STORED RECORDS ->
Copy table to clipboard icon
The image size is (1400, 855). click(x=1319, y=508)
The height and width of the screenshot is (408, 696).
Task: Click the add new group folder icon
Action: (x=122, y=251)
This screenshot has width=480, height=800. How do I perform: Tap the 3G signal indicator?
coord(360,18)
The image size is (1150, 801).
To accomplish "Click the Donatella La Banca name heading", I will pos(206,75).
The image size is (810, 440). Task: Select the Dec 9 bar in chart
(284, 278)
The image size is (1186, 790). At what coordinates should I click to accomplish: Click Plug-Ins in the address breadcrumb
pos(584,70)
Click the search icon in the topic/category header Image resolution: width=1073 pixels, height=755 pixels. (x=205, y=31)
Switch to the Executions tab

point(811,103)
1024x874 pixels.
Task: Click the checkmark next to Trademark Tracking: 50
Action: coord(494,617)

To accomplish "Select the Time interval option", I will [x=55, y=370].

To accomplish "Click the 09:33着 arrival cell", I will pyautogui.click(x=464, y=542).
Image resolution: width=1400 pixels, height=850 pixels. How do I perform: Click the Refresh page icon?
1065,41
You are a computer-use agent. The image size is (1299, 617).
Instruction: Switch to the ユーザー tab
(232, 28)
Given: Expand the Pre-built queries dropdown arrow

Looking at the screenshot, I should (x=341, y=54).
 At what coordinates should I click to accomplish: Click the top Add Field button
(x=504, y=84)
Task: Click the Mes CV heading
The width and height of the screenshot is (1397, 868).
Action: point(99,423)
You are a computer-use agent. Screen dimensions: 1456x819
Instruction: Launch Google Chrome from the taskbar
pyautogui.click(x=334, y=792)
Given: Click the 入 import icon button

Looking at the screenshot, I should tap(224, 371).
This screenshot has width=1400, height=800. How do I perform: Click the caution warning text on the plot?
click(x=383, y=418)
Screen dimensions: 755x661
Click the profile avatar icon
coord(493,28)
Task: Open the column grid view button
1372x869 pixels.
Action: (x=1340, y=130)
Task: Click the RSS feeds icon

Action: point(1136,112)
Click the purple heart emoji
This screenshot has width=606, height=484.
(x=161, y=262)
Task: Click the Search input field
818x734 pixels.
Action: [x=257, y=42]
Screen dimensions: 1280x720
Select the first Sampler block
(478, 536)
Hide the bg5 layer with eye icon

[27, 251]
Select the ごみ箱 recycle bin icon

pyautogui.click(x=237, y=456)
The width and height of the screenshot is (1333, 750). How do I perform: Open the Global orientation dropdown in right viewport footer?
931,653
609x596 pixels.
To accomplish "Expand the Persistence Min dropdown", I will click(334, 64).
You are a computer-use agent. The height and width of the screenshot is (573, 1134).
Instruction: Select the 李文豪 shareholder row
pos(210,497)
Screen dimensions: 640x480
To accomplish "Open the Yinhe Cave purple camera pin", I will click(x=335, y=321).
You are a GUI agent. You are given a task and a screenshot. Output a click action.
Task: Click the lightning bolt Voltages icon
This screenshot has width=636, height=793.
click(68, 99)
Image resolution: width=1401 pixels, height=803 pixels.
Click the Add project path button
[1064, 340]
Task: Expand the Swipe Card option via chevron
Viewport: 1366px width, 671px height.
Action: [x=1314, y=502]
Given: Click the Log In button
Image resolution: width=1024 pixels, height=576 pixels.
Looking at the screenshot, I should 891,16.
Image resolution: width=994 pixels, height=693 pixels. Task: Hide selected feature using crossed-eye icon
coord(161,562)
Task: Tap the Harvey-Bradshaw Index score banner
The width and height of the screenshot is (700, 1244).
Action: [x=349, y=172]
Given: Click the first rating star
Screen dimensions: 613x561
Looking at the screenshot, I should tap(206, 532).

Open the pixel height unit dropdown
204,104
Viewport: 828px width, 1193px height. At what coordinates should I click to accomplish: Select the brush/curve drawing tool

INSTRUCTION -> Copy out the lines word for word, starting at the line containing "Task: Click the Search input field" and ending with the final line of the records.

ANSWER BELOW ->
Task: Click the Search input field
818x734 pixels.
Action: [x=257, y=42]
Screen dimensions: 1280x720
Select the first Sampler block
(478, 536)
Hide the bg5 layer with eye icon

[27, 251]
Select the ごみ箱 recycle bin icon

pyautogui.click(x=237, y=456)
The width and height of the screenshot is (1333, 750). How do I perform: Open the Global orientation dropdown in right viewport footer?
931,653
609x596 pixels.
To accomplish "Expand the Persistence Min dropdown", I will click(334, 64).
You are a computer-use agent. The height and width of the screenshot is (573, 1134).
Instruction: Select the 李文豪 shareholder row
pos(210,497)
Screen dimensions: 640x480
To accomplish "Open the Yinhe Cave purple camera pin", I will click(x=335, y=321).
You are a GUI agent. You are given a task and a screenshot. Output a click action.
Task: Click the lightning bolt Voltages icon
This screenshot has width=636, height=793.
click(68, 99)
Image resolution: width=1401 pixels, height=803 pixels.
Click the Add project path button
[1064, 340]
Task: Expand the Swipe Card option via chevron
Viewport: 1366px width, 671px height.
Action: [x=1314, y=502]
Given: Click the Log In button
Image resolution: width=1024 pixels, height=576 pixels.
Looking at the screenshot, I should 891,16.
Image resolution: width=994 pixels, height=693 pixels. Task: Hide selected feature using crossed-eye icon
coord(161,562)
Task: Tap the Harvey-Bradshaw Index score banner
The width and height of the screenshot is (700, 1244).
Action: [x=349, y=172]
Given: Click the first rating star
Screen dimensions: 613x561
Looking at the screenshot, I should tap(206, 532).

Open the pixel height unit dropdown
204,104
Viewport: 828px width, 1193px height. At what coordinates should I click to accomplish: Select the brush/curve drawing tool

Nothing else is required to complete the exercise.